__Objective__
Show every line of the items below that contains the string "height", matching case exactly.

__Dataset content__
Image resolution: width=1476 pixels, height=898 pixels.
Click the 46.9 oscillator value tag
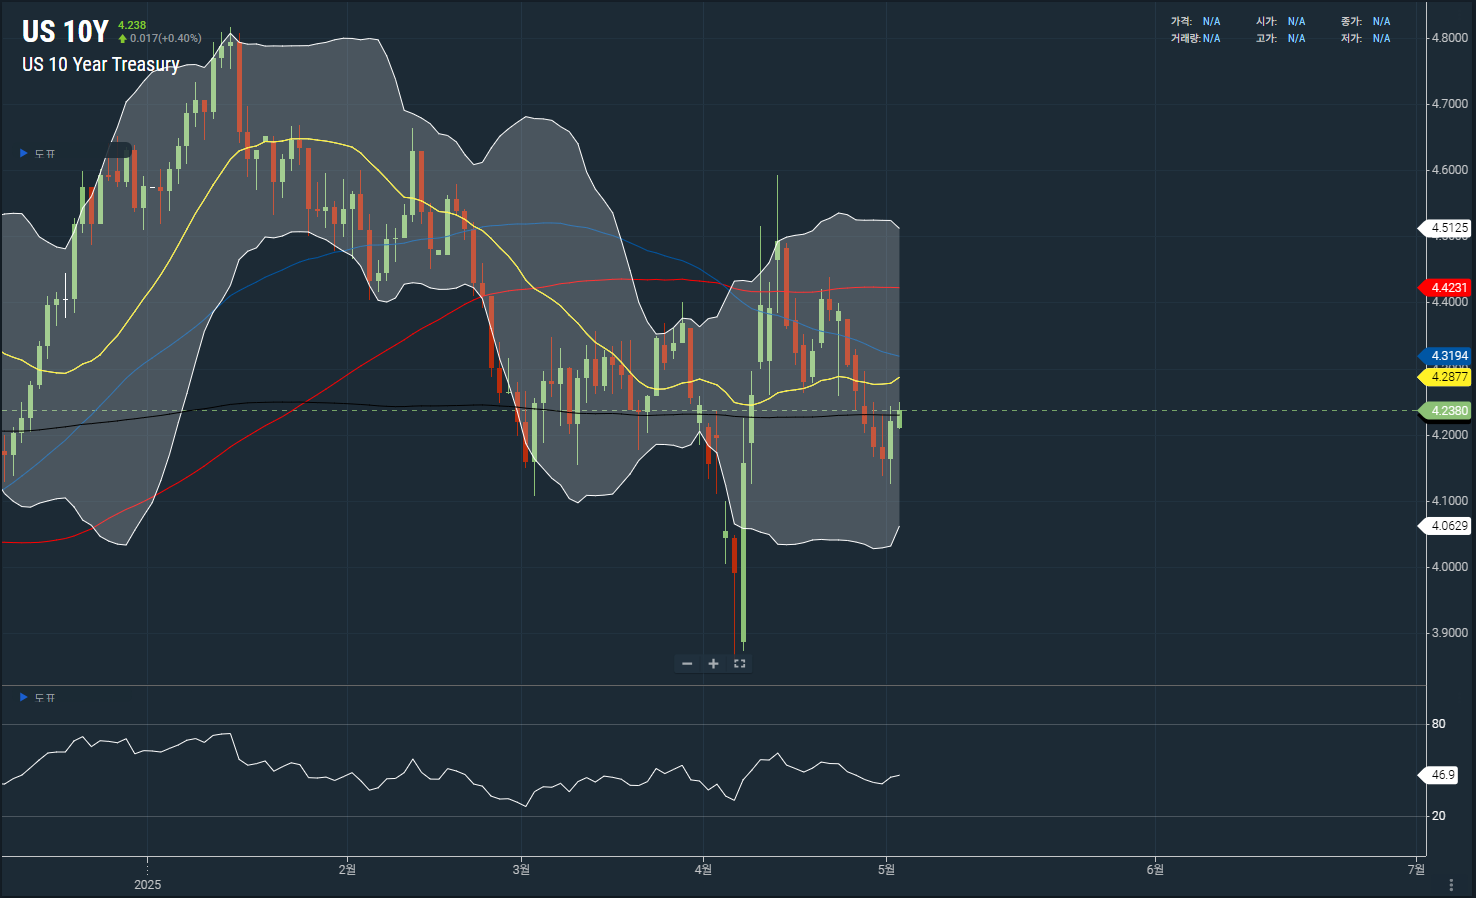click(x=1442, y=775)
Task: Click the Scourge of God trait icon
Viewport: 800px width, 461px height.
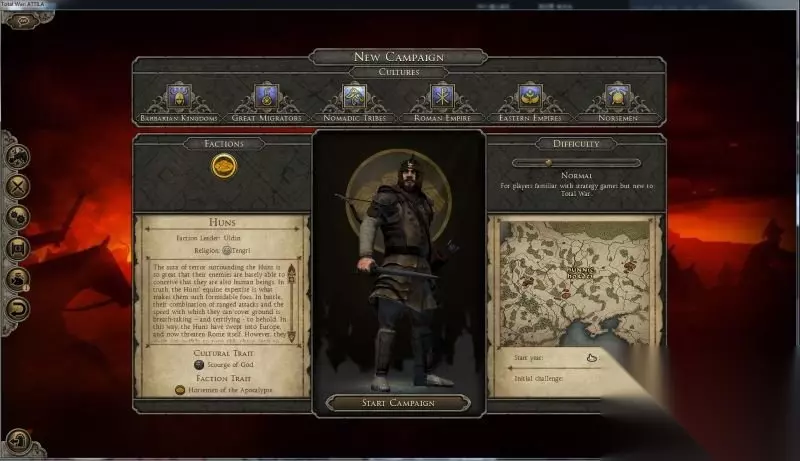Action: pyautogui.click(x=199, y=365)
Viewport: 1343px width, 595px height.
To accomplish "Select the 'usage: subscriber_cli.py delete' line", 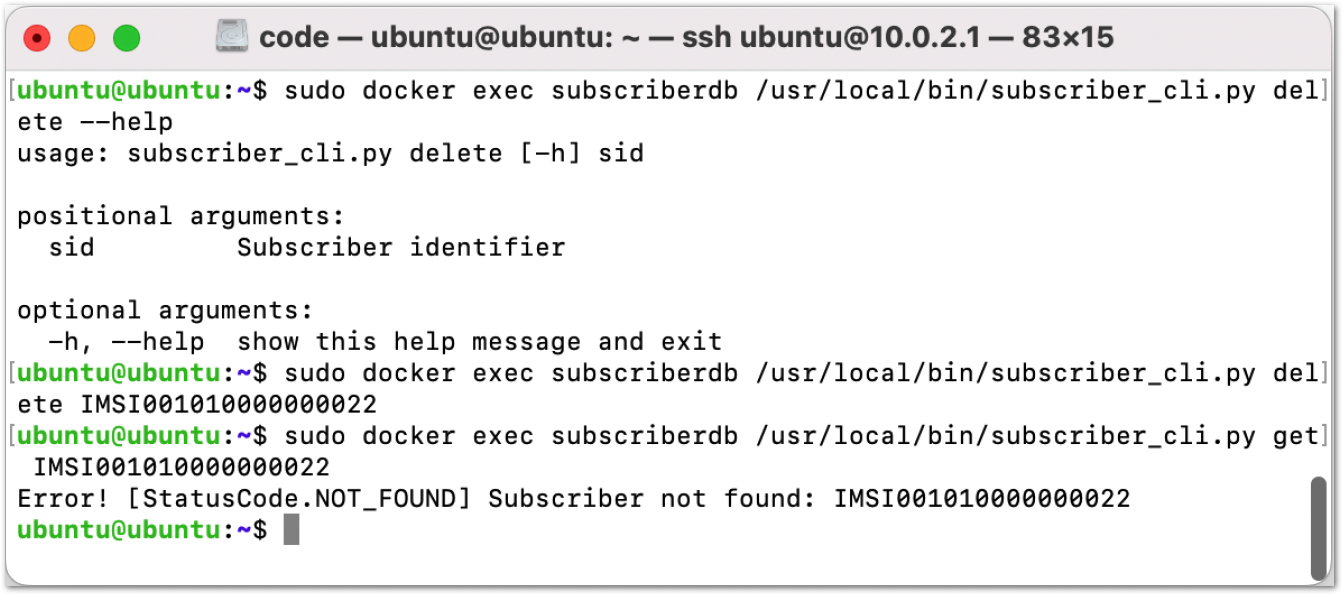I will point(330,153).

__Correct result__
Image resolution: width=1476 pixels, height=898 pixels.
Viewport: 800px width, 461px height.
Viewport: 1343px width, 595px height.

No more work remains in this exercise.